Preferably, the carbon nanostructure is a multi-walled carbon
nanotube.
[0018] The carbon nanostructure located within the hydrophobic
layer may in use enhance the hydrophobic properties of the
hydrophobic layer and/or increase the porosity of the hydrophobic
layer and/or increases the strength of the hydrophobic layer.
[0019] In a preferred embodiment of the disclosure the hydrophobic
polymer layer comprises between about 0.1 to about 7.5% of carbon
nanostructures, which carbon nanostructures are dispersed within
the hydrophobic polymer layer.
[0020] The hydrophilic substance may be a polymer and hydrophilic
polymers may contain polar and/or charged functional groups. The
hydrophilic substance may comprise at least one compound selected
from the group consisting of, but not limited to: natural or
synthetic hydrophilic polymers. In a preferred embodiment of the
first aspect of this disclosure the hydrophilic polymer is
polyvinyl alcohol (PVA).
[0021] The device, preferably a membrane, may be layered such that
the hydrophobic polymer layer is a basal layer and has on top of an
upper surface thereof a top layer comprising the hydrophilic
substance. The membrane may be configured as a layered sandwich
having the top layer superposingly located over the basal
layer.
[0022] In an alternative embodiment of the first aspect of this
disclosure, there is provided for the device, preferably a
membrane, to be layered such that the hydrophobic layer is an inner
core and has coated there over an outer shell comprising the
hydrophilic substance. The membrane may be configured as a layered
onion having the inner core coated by the outer shell.
[0023] In a preferred embodiment of the first aspect of this
disclosure, there is provided a membrane for use in fluid
purification, the membrane comprising: [0024] a porous basal layer
in the form of polysulfone (PSF); [0025] a multitude of carbon
nanotubes (CNTs) dispersed within the basal layer; and [0026] a top
layer in the form of polyvinyl alcohol (PVA).
[0027] In the preferred embodiment of the first aspect of the
disclosure, the top layer of polyvinyl alcohol (PVA) may further
comprise a cross-linker substance in the form of maleic acid (MA)
in use cross-linking the polyvinyl alcohol (PVA).

• _DATA PROVIDED_
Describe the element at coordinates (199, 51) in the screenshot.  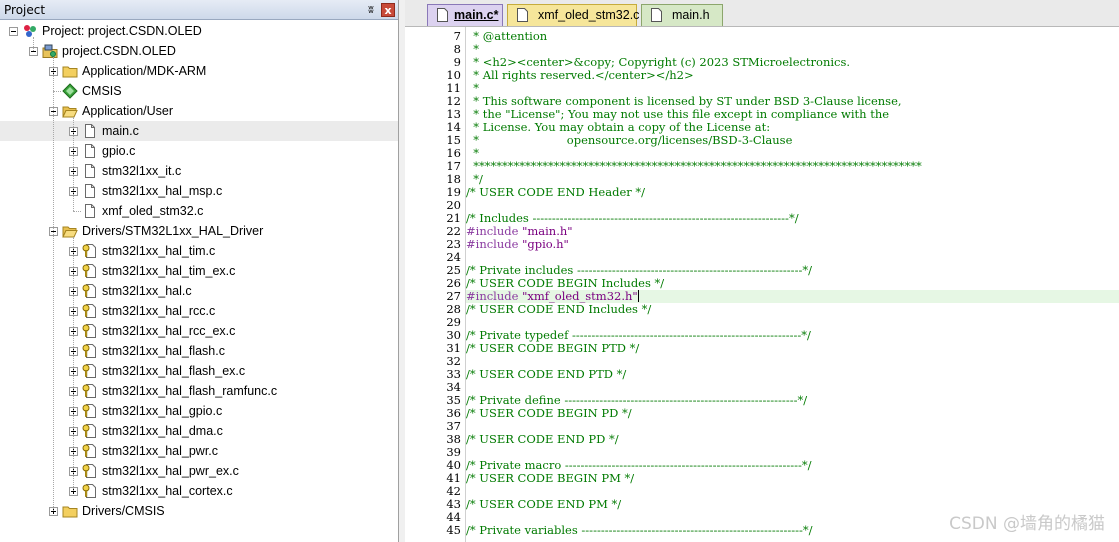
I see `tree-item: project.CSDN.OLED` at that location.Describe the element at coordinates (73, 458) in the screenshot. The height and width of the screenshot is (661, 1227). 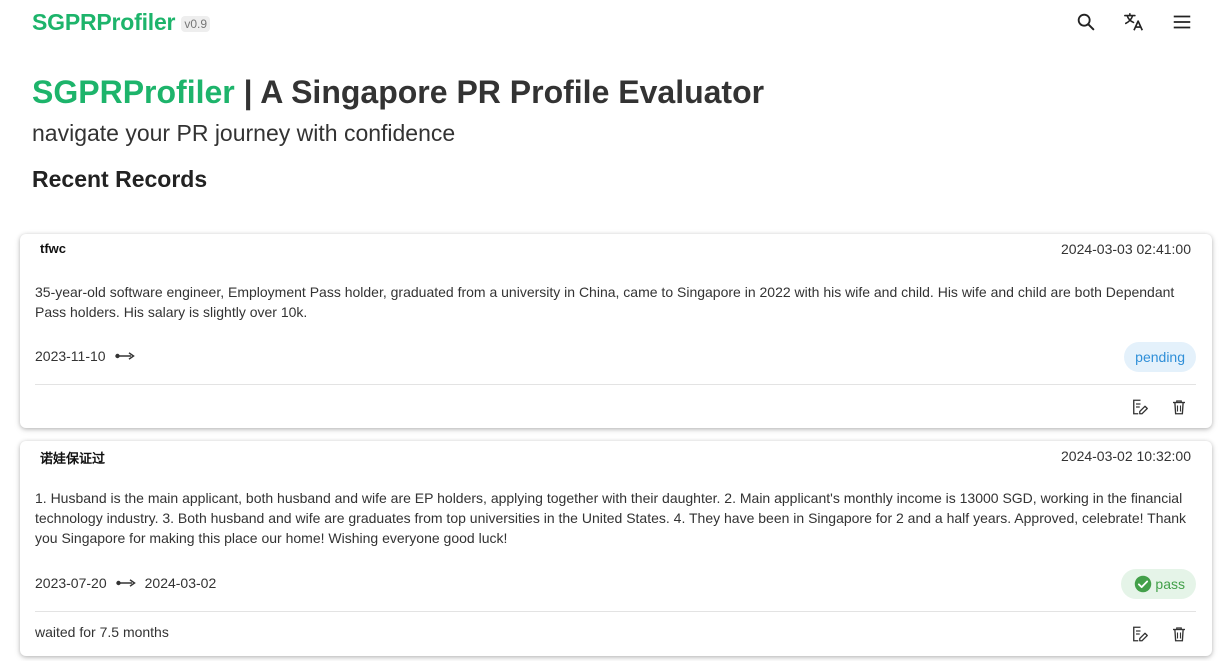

• _WORK TO COMPLETE_
(a) In the membrane text, what substance cross-links the polyvinyl alcohol in the top layer?
(b) Extract, word for word, the part of the membrane text that opens with the words containing "[0027] In the" and closes with "the polyvinyl alcohol (PVA).".

• _YOUR WRITTEN ANSWERS_
(a) Maleic acid (MA).

(b)
[0027] In the preferred embodiment of the first aspect of the
disclosure, the top layer of polyvinyl alcohol (PVA) may further
comprise a cross-linker substance in the form of maleic acid (MA)
in use cross-linking the polyvinyl alcohol (PVA).